**What you have to do**
Decide whether each statement below agrees with the breakfast excerpt. For each, answer yes or no and quote the words of the text that settle it.
1. The first bite made the narrator spit.
2. The narrator never tasted the bowl again.
3. The narrator's parents laughed about the incident.

Start of Excerpt

My eyes were squarely on Mighty Mouse, or, more specifically, his girlfriend, Pearl Pureheart, the only mouse who ever made me tingle inside. Without looking, I dig the spoon into the waiting goodness and then into my mouth.
To this day, I can only equate the sensation of what I tasted to being short-sheeted. Remember the first time, probably at camp, when you tried to get into a short-sheeted bed? If you’d never experienced it, it was as though God had reached down and rewritten the codes of reality. You keep pushing your feet in, but… Well, that first bite was like that. Everything my brain had been trained to expect was obliterated as my senses were inundated with the vile, gloppy, sour, hideous, disjointed, discordant cacophony of flavors occupying my mouth. I retched. I gagged. I spit. I gagged some more and shoved the bowl away, betrayed by all I thought I knew, recognizing now that the world was a dangerous and treacherous place.
My innocence was gone.
Would I ever be able to trust again?
Doubtful.
But now the important part: why this big bowl of bad qualifies as a meal that changed me, and to some degree made me who I am. As I calmed myself, and the shock passed, my revulsion was slowly supplanted by a morbid curiosity, which then grew into a strange compulsion. Yes, obviously the milk was horribly bad, possibly tainted, perhaps dangerous. And yet…
I went back to the bowl of ruined breakfast and tasted it again. Slowly this time. The scratchy pillows of cereal enrobed in a viscous sourness that prompted a rush of saliva, which in turn helped to break down the cereal, which then took up arms against the sourness and, though it did not vanquish it, there was, after several slo-mo mastications: balance, perhaps even détente. Though I knew I didn’t like it any more than I had the first time, I could begrudgingly respect it, maybe even appreciate its alienness, an acquired taste, like scotch.
Later that morning, my parents laughed and laughed, then schooled me on something called “buttermilk.” When I questioned the justification for its existence, my mother poured a glass and drank it.

End of Excerpt
Start of Provided data

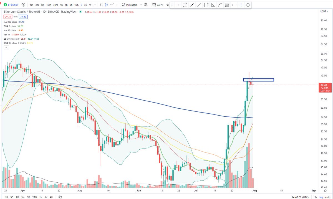Switch chart to Weekly timeframe
This screenshot has width=333, height=199.
coord(90,5)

End of Provided data

**Solution below**
1. Yes: "I retched. I gagged. I spit."
2. No: "I went back to the bowl of ruined breakfast and tasted it again."
3. Yes: "my parents laughed and laughed"